Порой для обмена информацией мы собирались по три-четыре человека в туалете и устраивали там заседание, забывая о том, что ни одна точка на территории школы не выходила за пределы поля зрения госпожи Собхани. Она поручила нескольким из неприметных ребят миссию осведомителей – они должны были выявлять тех учеников, которые часто ходят в санитарные узлы, и доносить ей информацию об этом, после чего их вызывали в кабинет директора для "приватного разговора". Одним словом, в какой-то момент даже посещение туалета стало опасным и чреватым нежелательными последствиями.

Местом для обмена запрещенными книгами был опять же туалет. Курсирование ребят в коридоре и внутри самого туалета было таким частым, что мы не допускали мысли о том, что игра в шпионов, инициированная госпожой Собхани, возымеет надлежащий результат.

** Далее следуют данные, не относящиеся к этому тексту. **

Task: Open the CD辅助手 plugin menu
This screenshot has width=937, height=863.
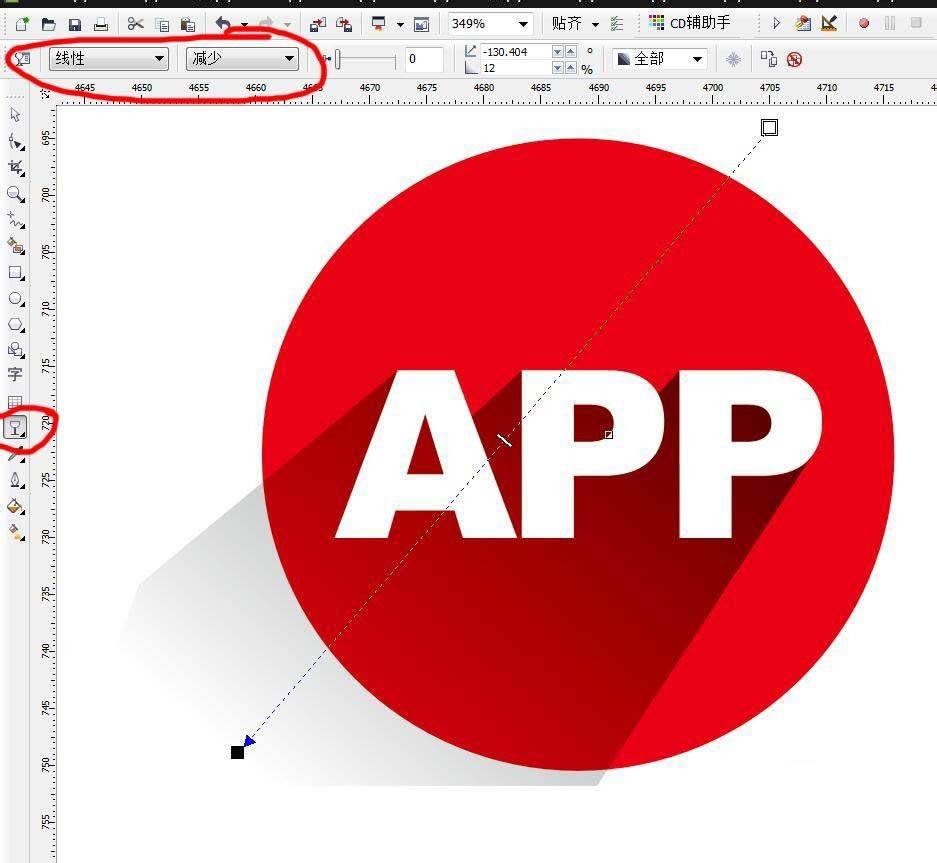Action: click(690, 23)
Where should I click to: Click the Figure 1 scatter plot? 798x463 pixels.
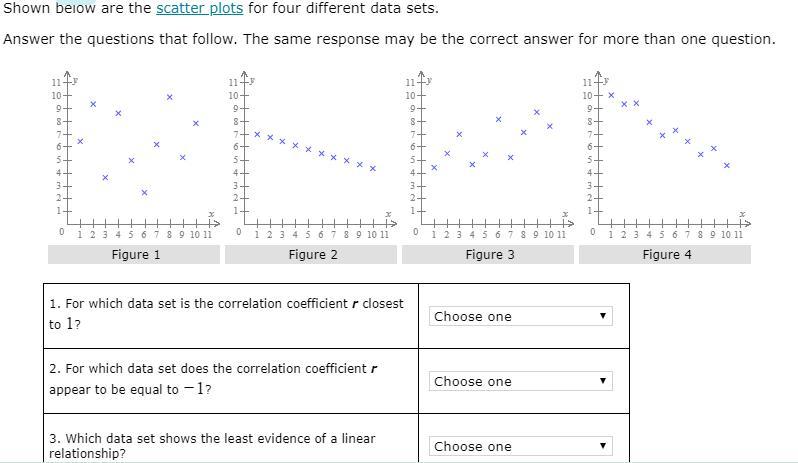click(x=136, y=150)
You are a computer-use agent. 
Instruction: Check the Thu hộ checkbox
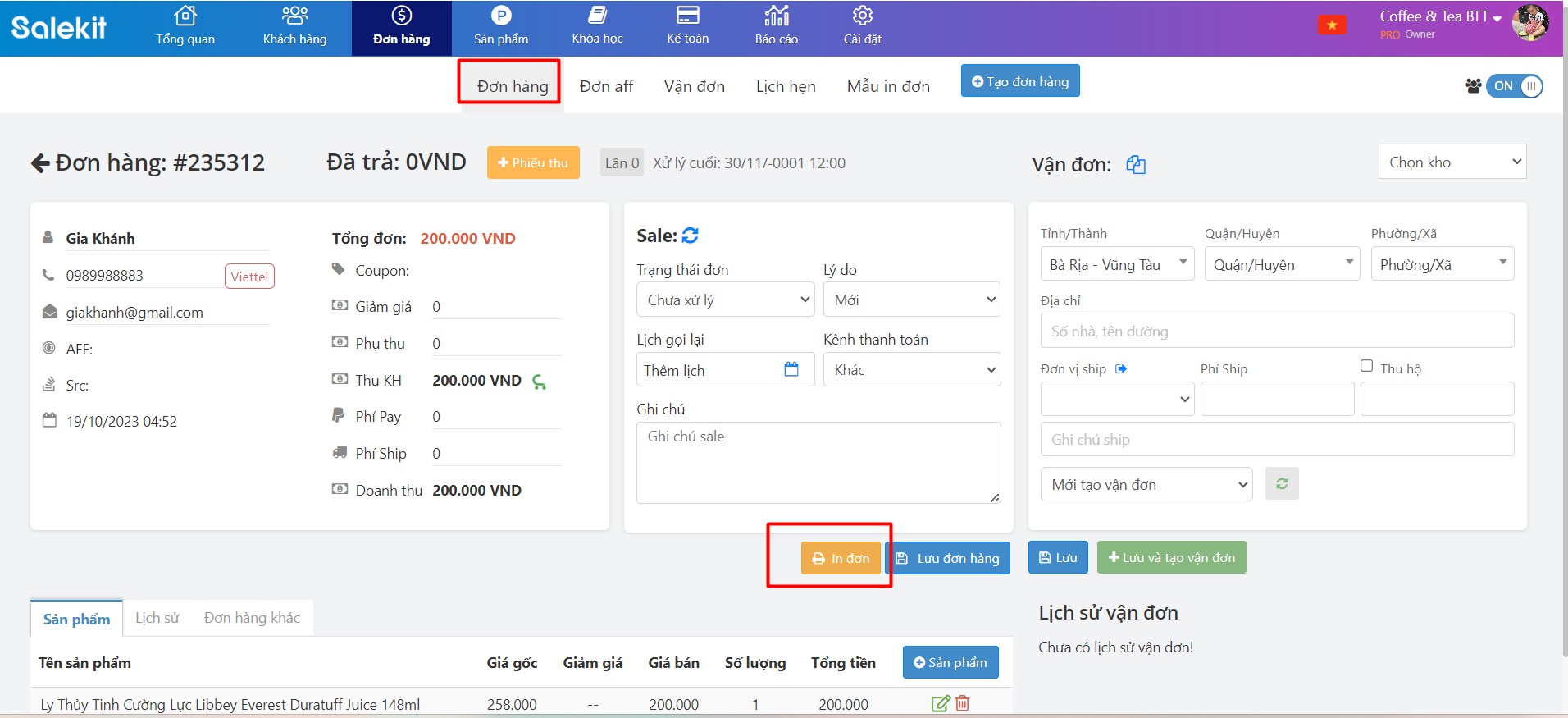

Новость о наступлении нового 1357 года, приход которого сопровождался дуновением упоительного весеннего ветерка и волнением воцарившейся вокруг атмосферы, удвоили наше юношеское дерзание и смелость и окончательно загнали госпожу Собхани в угол. Госпожа Дашти и Мейманат Карими – учителя Корана и активистки из мечети имени Обетованного Махди – доставляли нам очень хорошие книги и листовки. Мечеть и школа слились воедино. Мечеть стала центральной осью всех разговоров и движений. В мечети мы получали духовную пищу и идеи; там же мы разрабатывали планы на завтрашний день. У каждого человека была своя миссия.

Захра Алмасиан была одним из постоянных и набожных посетителей мечети имени Обетованного Махди. Она посещала лекции господина Сейеда Мохаммада Киаваша, одного из видных революционеров Абадана, и приносила нам новости и информацию о выступлениях имама Хомейни, методах борьбы и сопротивления борцов в разных городах, а также – об арестах и мученических смертях религиозных деятелей в политических тюрьмах. Всю эту информацию я приносила с собой в школу и распространяла ее среди ребят. Религиозная информация, предоставляемая Захрой Алмасиан, носила резкий политический окрас. Она сообщала об убийствах религиозных деятелей в тюрьмах шахского режима, запрете на употребление кока-колы и разрозненные демонстрации в разных городах страны. Мы вместе с Марьям Фарханиан и Зинат Чангизи, с которыми я сидела за одной партой, согласно разработанной ранее системе, зашли в туалет для ознакомления с новой информацией. После того, как мы прочли листовки, мы разорвали их на мелкие кусочки, бросили в туалетную яму и смыли водой. Мы приготовились выйти из туалета, как вдруг услышали стук каблуков госпожи Собхани, которая стала колотить в дверь туалета. Мы не знали, что делать и как нам выйти наружу так, чтобы директриса не поняла, что нас в кабине было трое. Она изо всех сил стучала по двери и кричала: "Немедленно откройте дверь!" Нам ничего другого не оставалось, кроме как открыть дверь, после чего она отвесила каждой из нас по такой пощечине, от которой на наших лицах остались красные отпечатки. Затем она быстро зашагала по коридору, крича: "Бессовестные! Стены туалета превратили в стенгазету! Поистине, эта ваша писанина годится только для туалетных стен!"